Суждено выжить - стр. 57
Немцы делали попытки преградить путь следования, но тут же откатывались.
Утром 27 июня мы достигли окрестностей Риги. Вышли на берег Даугавы. Мосты через реку были взорваны. Берег был занят немцами. Немцы, не ожидая нашего появления с тыла, первой атаки не выдержали, убежали, освободив нам часть берега. Вдали в утреннем тумане были видны знакомые очертания города. Связь была налажена. Вместо ожидаемой похвалы за выход из окружения командование назвало нас паникерами, трусами, чуть ли не предателями. Командиру бригады было приказано: «Выведенные из окружения танки, автомашины и артиллерию уничтожить, взорвать. Весь личный состав бригады и лошадей переправить через реку на подсобных средствах».
Отважный 35-летний полковник, командир бригады, никогда не унывавший, после телефонного разговора изменился до неузнаваемости. Лицо стало серым, осунувшимся.
Мы с Кошкиным обнаружили паром, по-видимому, приготовленный немцами для переправы.
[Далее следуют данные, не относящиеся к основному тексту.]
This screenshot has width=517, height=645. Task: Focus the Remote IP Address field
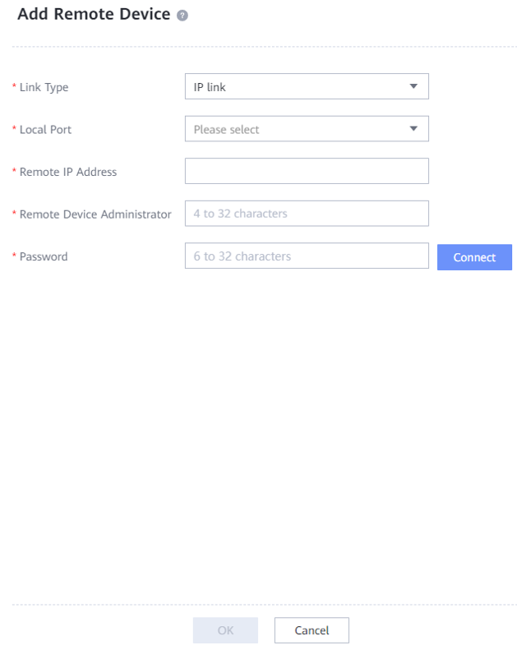pyautogui.click(x=307, y=171)
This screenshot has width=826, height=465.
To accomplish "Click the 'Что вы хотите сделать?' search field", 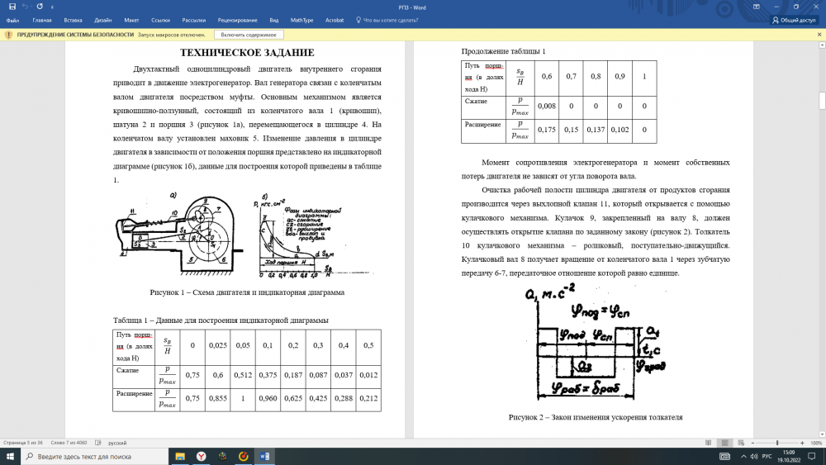I will [391, 20].
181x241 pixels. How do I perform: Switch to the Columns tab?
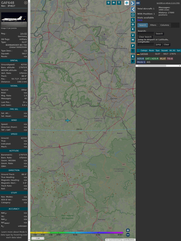(164, 25)
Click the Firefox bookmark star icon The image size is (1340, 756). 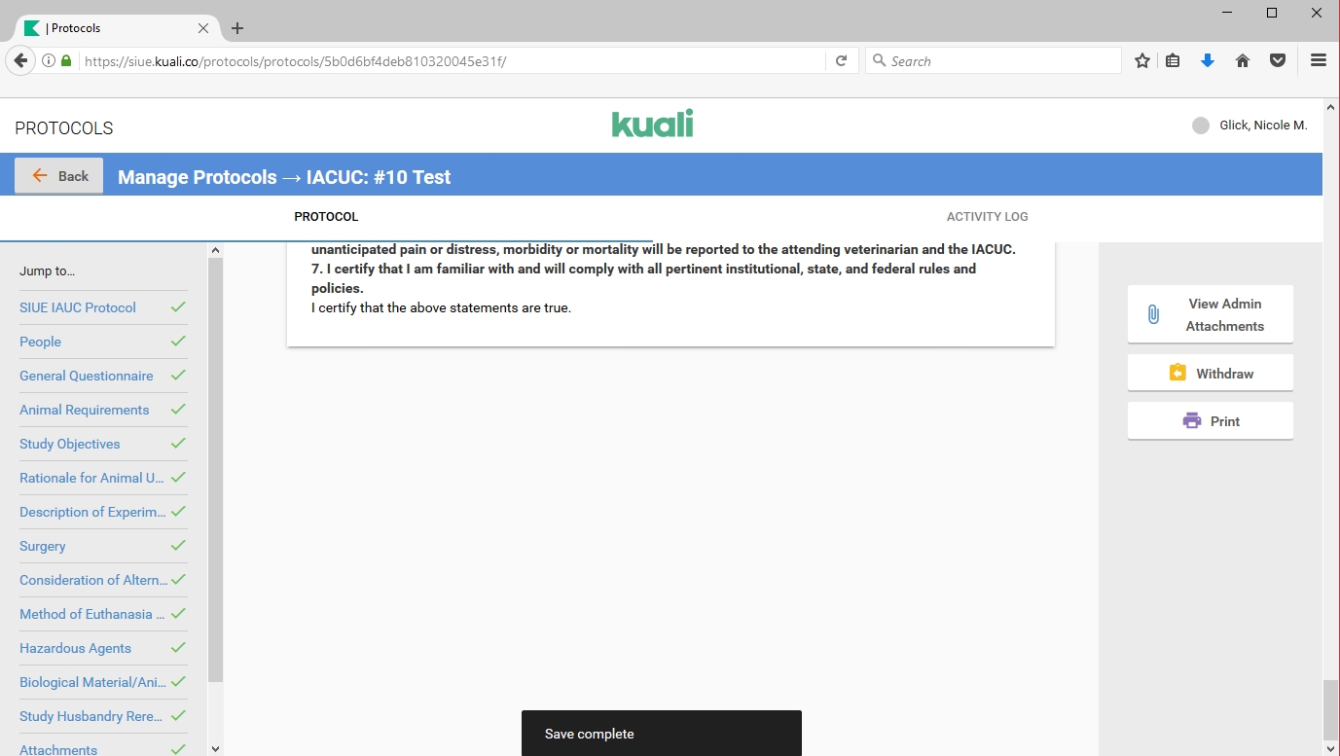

Его подогнали, вычерпали из баркасов воду, до основания загрузили и направили на другой берег. Когда об этом доложили командиру бригады, он поблагодарил нас и крепко пожал нам руки. Сказал: «Прощайте, ребята. Вряд ли судьба нас больше сведет. Меня обещали разжаловать, грозили расстрелом».
Утренний туман долго висел над спокойной гладью реки. Под покровом тумана паром четыре раза сходил на другой берег. Немецкая артиллерия и авиация пытались сорвать переправу, однако для них невидимая цель была неуязвима. Перевезли автомашины и часть артиллерии. С пятым рейсом туман рассеялся, наш спасительный паром прямым попаданием бомбы был потоплен посреди реки. Сопровождал его Кошкин, он чудом остался жив.
Лошадей переправляли вплавь, людей – на лодках, плотах и пароме.
Немецкая артиллерия и авиация усиленно бомбили наш берег, но город не трогали.
Мы явились в указанное время всем батальоном. Нас тут же расформировали. Рядовых и младших командиров определили в пополнение разных воинских частей. Выражали недоверие: был в окружении. Офицеров обвиняли в трусости и чуть ли не в измене Родине. Грозились всех судить военным трибуналом. После проверки и угроз начальства вечером собрали нас всех в большом зале заседаний в доме Совнаркома республики. В президиуме сидели генералы, прочие военные и гражданские. Кошкин шептал мне: «Вот объявят нас врагами народа. Выведут и расстреляют. Какие мы с тобой дураки. Вместо кубиков надо было нацепить угольники, и поминай как звали».
«Все может быть, Степан, но нас стрелять не за что, – ответил я. – Мы немцам в плен не сдались. Бежали от них честно. Поэтому свои кубики на треугольники менять не собираюсь. Будь что будет. А если были в окружении, то это ничего пока не значит. Может быть, и Рига со всеми нашими судьями окажется в окружении, если не сегодня, то завтра».